In the records below, find each line containing the word "computer" and copy it.

__MATERIALS PROVIDED__:
━━━━━━━━

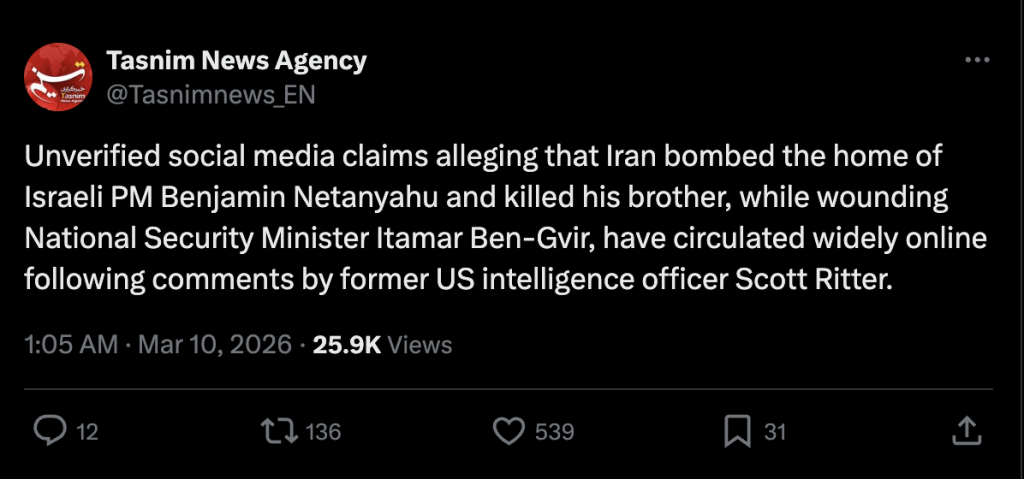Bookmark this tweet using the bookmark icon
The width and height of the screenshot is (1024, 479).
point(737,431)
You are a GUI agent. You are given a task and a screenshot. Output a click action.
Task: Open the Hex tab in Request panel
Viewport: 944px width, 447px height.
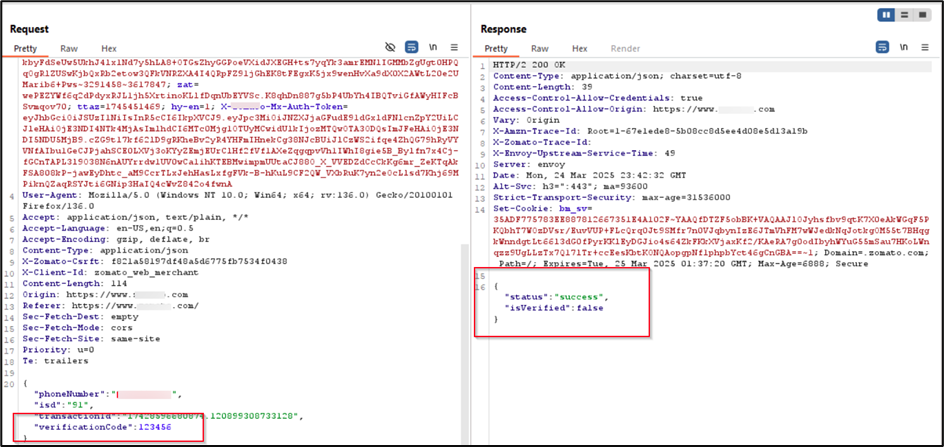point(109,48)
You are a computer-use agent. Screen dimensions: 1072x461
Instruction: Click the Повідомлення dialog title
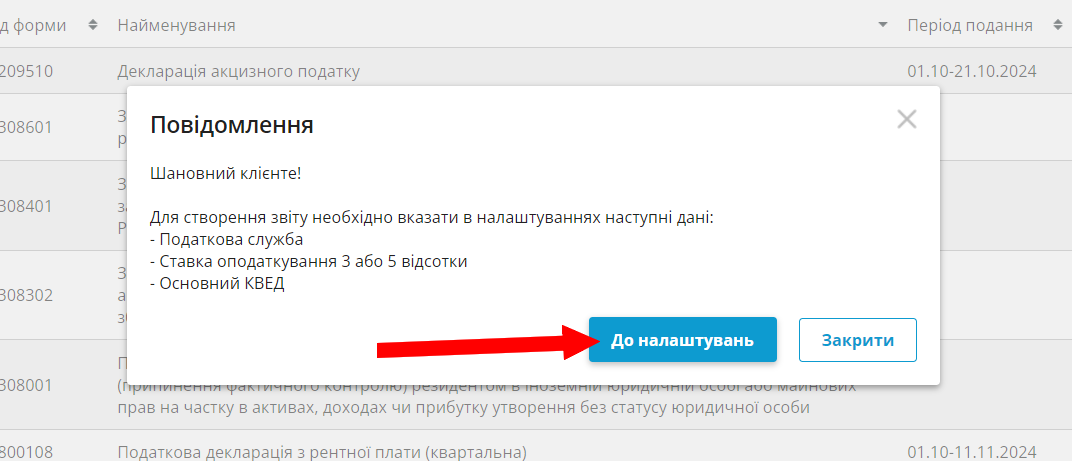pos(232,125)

━━━━━━━━

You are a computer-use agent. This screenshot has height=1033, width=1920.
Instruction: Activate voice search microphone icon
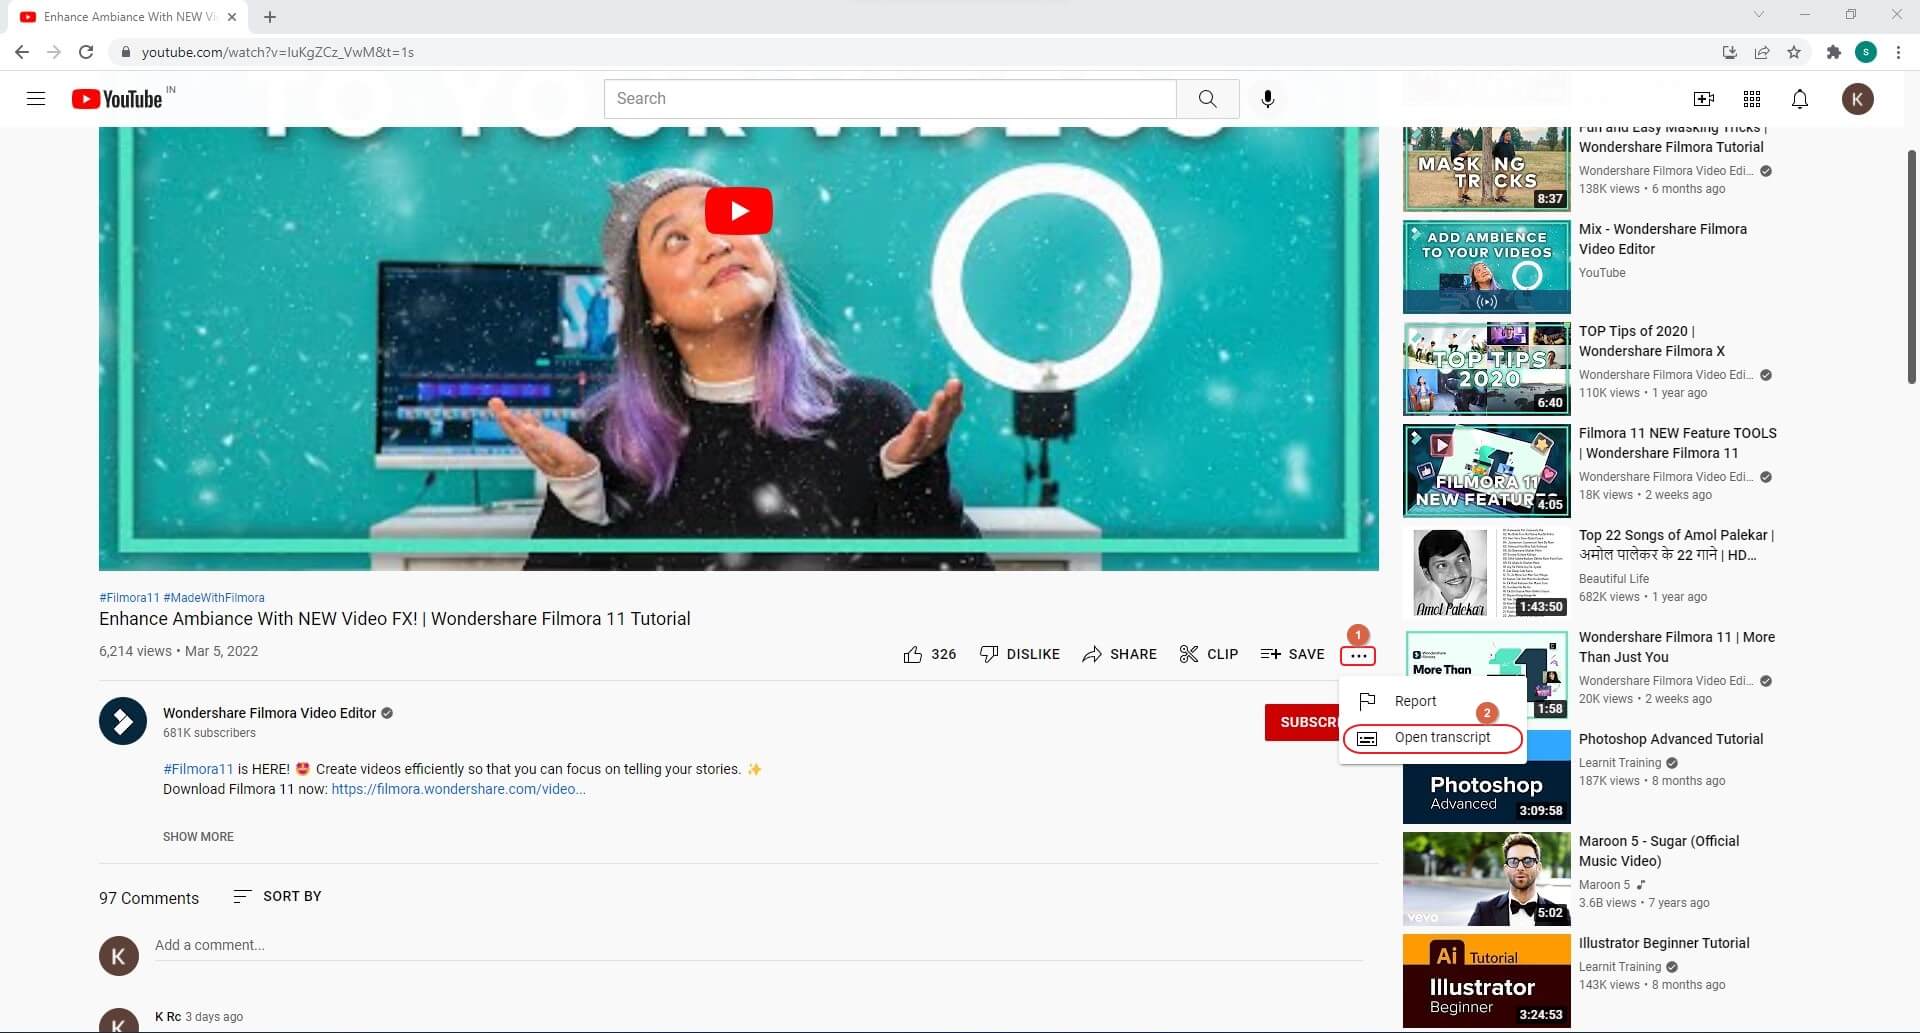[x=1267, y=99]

━━━━━━━━

__WRITTEN ANSWER__:
You are a computer-use agent. Screen dimensions: 1072x461
You are a computer-use agent. This screenshot has height=1033, width=1920.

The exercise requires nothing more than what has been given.